Traduction : la CGT, largement dominante, a imposé cette grille de répartition à ses “partenaires” de CER. Le juge lance une perche au syndicaliste : “J’ai le sentiment que vous vous êtes rangé à un système imposé par la CGT mais que vous réprouviez, je me trompe ?” “Si nous n’avions pas accepté cet accord, les élus CFDT se seraient retrouvés sans financement du CER !” confirme Philippe Colin. “Vous vous êtes écrasés”, traduit le président. “Nous avons choisi d’exercer les fonctions pour lesquelles nous avions été élus”, répond le syndicaliste. “On comprend pourquoi c’était confidentiel…”, conclut le juge.
Dernier de la liste, Jean-Louis Basset (Force ouvrière) paraît, à plusieurs reprises, considérer que l’absence d’un tel accord de répartition aurait signifié l’absence de budget de fonctionnement… “Même sans accord, le CER aurait un budget ! l’interrompt le président. Il avait des responsables, un secrétaire, un trésorier pour contrôler !” “Cela aurait été moins transparent sans accord proportionnel”, estime Jean-Louis Basset.

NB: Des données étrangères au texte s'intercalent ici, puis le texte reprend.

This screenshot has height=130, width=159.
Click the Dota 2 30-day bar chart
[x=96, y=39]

Quant à savoir pourquoi l’accord n’a pas été paraphé par Jean-Louis Ré, alors directeur technique du CER, “cela n’aurait rien apporté de plus, résume le syndicaliste. La responsabilité du budget de fonctionnement était celle du secrétaire, non celle du directeur”. “Relisez la première ligne de l’accord, s’énerve une nouvelle fois le juge. On y voit que les organisations syndicales s’engagent à limiter les frais de formation de “leurs” délégations. C’est un accord politique ! Voilà pourquoi cela ne pouvait rentrer dans le cadre administratif d’un CE. Cela fait un peu mafioso… Si tout est si clair, on en parle, on le fait signer par une autorité, on le diffuse… D’autant qu’il s’agit de l’argent des salariés, pas des syndicats !”

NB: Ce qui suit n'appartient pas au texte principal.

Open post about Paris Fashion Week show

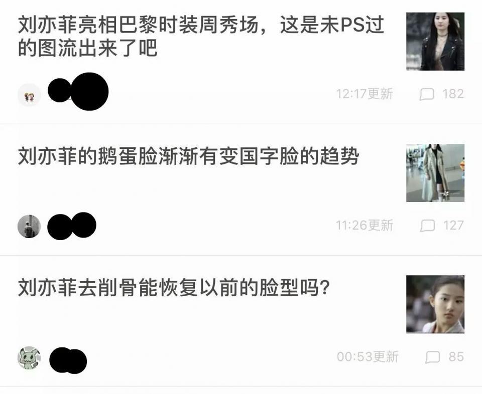point(201,37)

Passes d’armes autour des parties civiles
L’instruction est close à 17h45. Mais la journée ne se terminera pas sans un bon quart d’heure de passes d’armes entre les avocats des syndicats, furieux de découvrir en fin de matinée la constitution de partie civile demandée par Willy Pasche et Nathalie Guichon, tous deux à l’origine de la procédure, et les 94 pièces communiquées à cette occasion.
Chacun des avocats de la défense ou presque prendra la parole à cette occasion, pour dire essentiellement la même chose : la demande est tardive et anticonfraternelle, et la jurisprudence interdit d’y accéder. Mention spéciale à l’avocat de la CGT, qui produit une quasi-plaidoirie contre Willy Pasche, accusé de multiplier les procès “qu’il perd tous, notamment aux prud’hommes” (ce qui est faux : cette procédure, la seule en cours à l’exception du procès du CER et qui concerne des faits de harcèlement moral, n’en est qu’à la départition) et de “polluer tout le temps les débats” dans la presse. Autant pour les “lanceurs d’alerte”, leur utilité… et leur protection.
L’audience sera définitivement levée peu après 18 heures. Rendez-vous ce jeudi pour les plaidoiries de l’avocate de Willy Pasche et Nathalie Guichon, celle du procureur et celles des avocats de la défense.